Just over a year ago, a company that was then almost unknown to the general public managed to break the trillion-dollar market capitalization barrier for the first time. Nvidia burst into the select club of trillion-dollar companies in May 2023, when its dominant position in the development of artificial intelligence as a chip manufacturer propelled it to stardom amid the boom in generative AI. Since then, Nvidia has been breaking record after record, even surpassing three trillion dollars in market value a few weeks ago, thanks to an almost vertical rise in the stock market that has led its shares to rise 170% so far this year.
Many other companies have followed suit, benefiting from the euphoria of investors regarding anything bearing the AI tag. One of them, Taiwan Semiconductor Manufacturing Company, known by its acronym TSMC, is already knocking on the door of the trillion-dollar club. The chip manufacturer is listed on the Taiwan Stock Exchange but is present on Wall Street through ADRs (American Depositary Receipt), certificates representing ownership of non-US shares and held in US banks. Its market capitalisation is close to 950 billion dollars after a 75% appreciation so far this year, reaching 146% since the beginning of 2023.
If nothing changes, in the next few days it will become the seventh most valuable company in the world, only surpassed by the also technological companies Microsoft, Nvidia, Apple, Amazon, Meta and the Saudi oil company Aramco. In its climb, TSMC has given the overtaking Warren Buffett’s investment vehicle, Berkshire Hathaway, which is worth almost 900 billion on the stock market.
The consensus of analysts expects TSMC to record a 36% revenue growth in its second fiscal quarter, which will be announced on July 18, the largest increase in sales since the last quarter of 2022. A development that will be accompanied, if it materializes, by the advance in semiconductor demand expected for the coming quarters. For now, the analysis firms that follow the stock show almost total confidence in its numbers. 95% of the experts consulted by Bloomberg have a buy recommendation for TSMC, although they consider its bullish potential to be exhausted.
Morgan Stanley has recently raised its target price and reiterates its overweight recommendation, highlighting that in the long term it is one of the winners of the artificial intelligence boom. In the case of Citi, its analysts have increased their target price by 12% due to the rebound in demand for its most advanced processors. For the next two years, the American investment bank expects an increase in its turnover of between 31% and 39%, which will add to the 29% increase it expects for this year.
Goldman Sachs strategists, meanwhile, point to another of TSMC’s strong points, its robust share buyback programmes. According to calculations by the bank’s research department, the Taiwanese company could announce the largest purchase of its own shares in its history by the end of the year, which will serve as an additional boost to its shares.

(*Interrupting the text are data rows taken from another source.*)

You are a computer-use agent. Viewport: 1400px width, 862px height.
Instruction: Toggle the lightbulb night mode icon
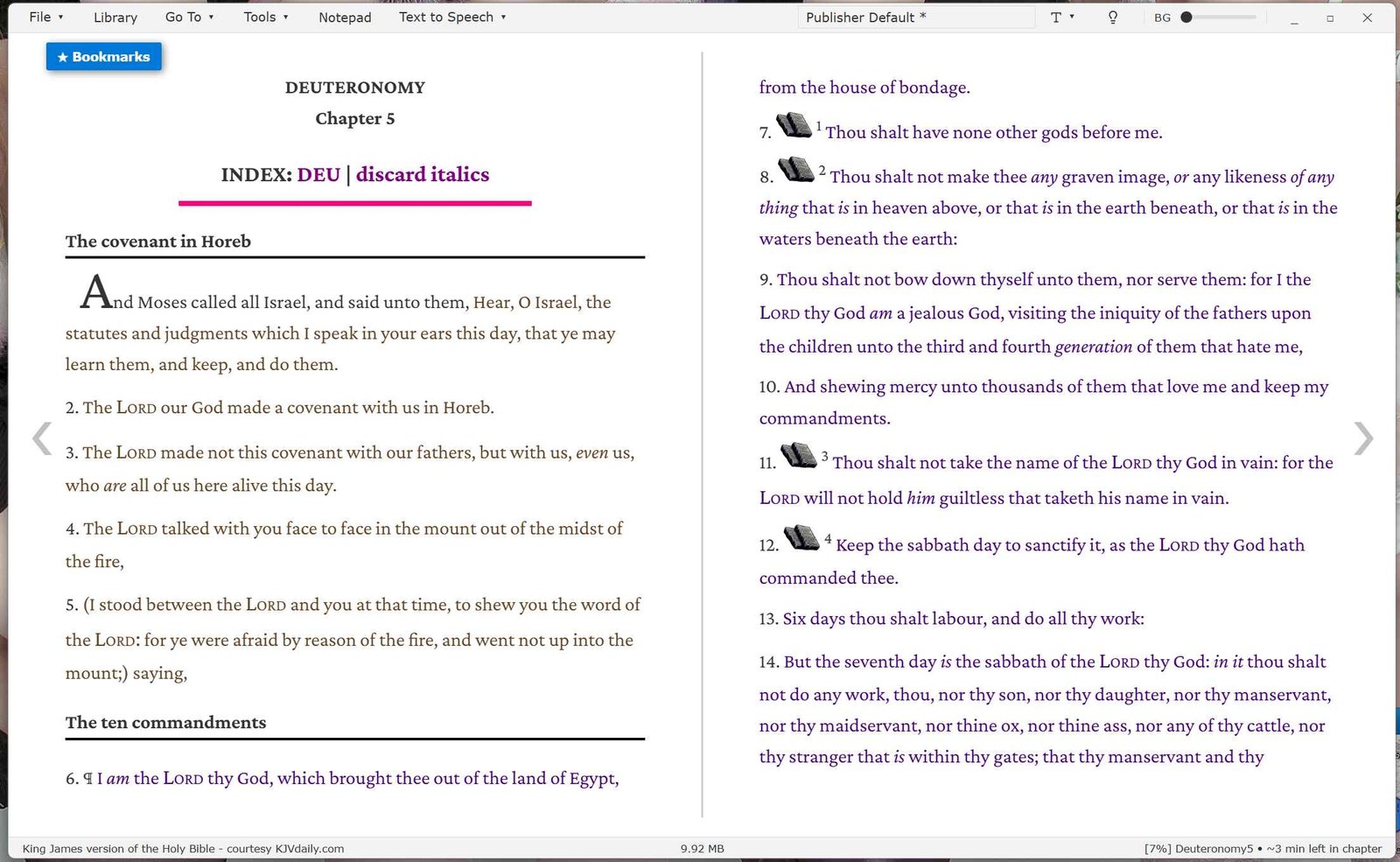coord(1112,17)
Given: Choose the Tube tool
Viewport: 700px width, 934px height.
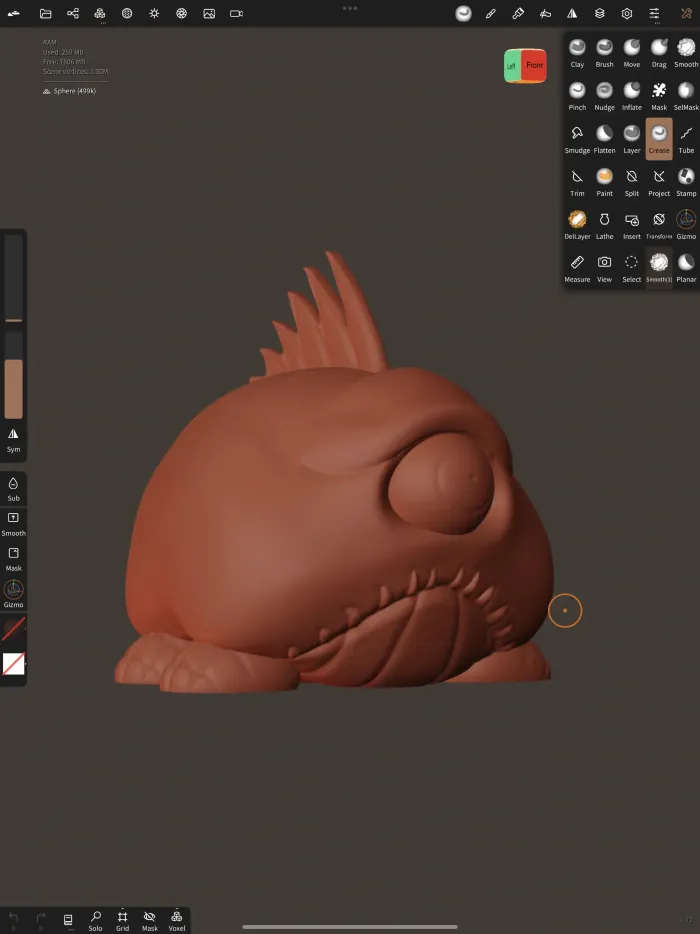Looking at the screenshot, I should pyautogui.click(x=686, y=137).
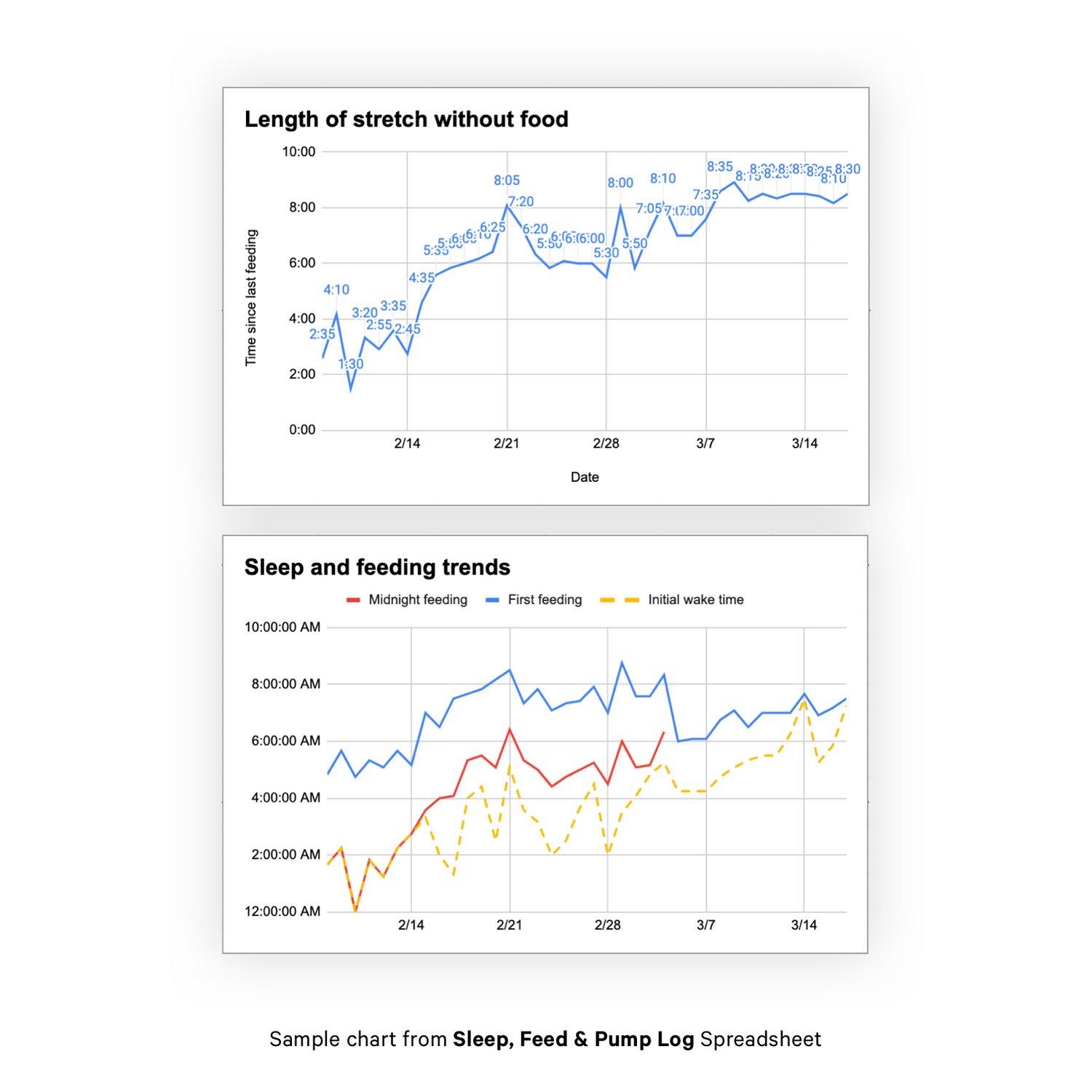Click the bold 'Sleep, Feed & Pump Log' caption text
This screenshot has width=1092, height=1092.
coord(573,1039)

Furthermore, Taiwan has a very high weight in the global semiconductor industry. According to Mirabaud data, Taiwan manufactures most of the world’s advanced semiconductors and a large part of the latest generation. Furthermore, its largest customers include giants such as Apple, Nvidia, Broadcomm, AMD, Texas Instruments, Intel and Qualcomm, which has given rise to some alarm among analysts at a time when diplomatic relations between China and Taiwan have worsened, given that a possible confrontation between the two countries would have a high impact on the global technological sector. With a market share of 60%, Taiwan’s weight among semiconductor chip manufacturers is indisputable, given that it is 13 points ahead of its main competitor, Samsung.
New placement of Aramco
Saudi Arabia is preparing a new issue of shares in the world’s largest oil company, Aramco. After issuing a small package of shares in 2019, the country has been considering a new issue in recent weeks, in this case of a batch of shares representing 0.64% of the capital, with which it could raise around 13.1 billion dollars. With this placement, the company could expand its institutional investor base and at the same time provide Saudi Arabia with liquidity to undertake the pending economic reforms with which the state plans to reduce its almost total dependence on oil.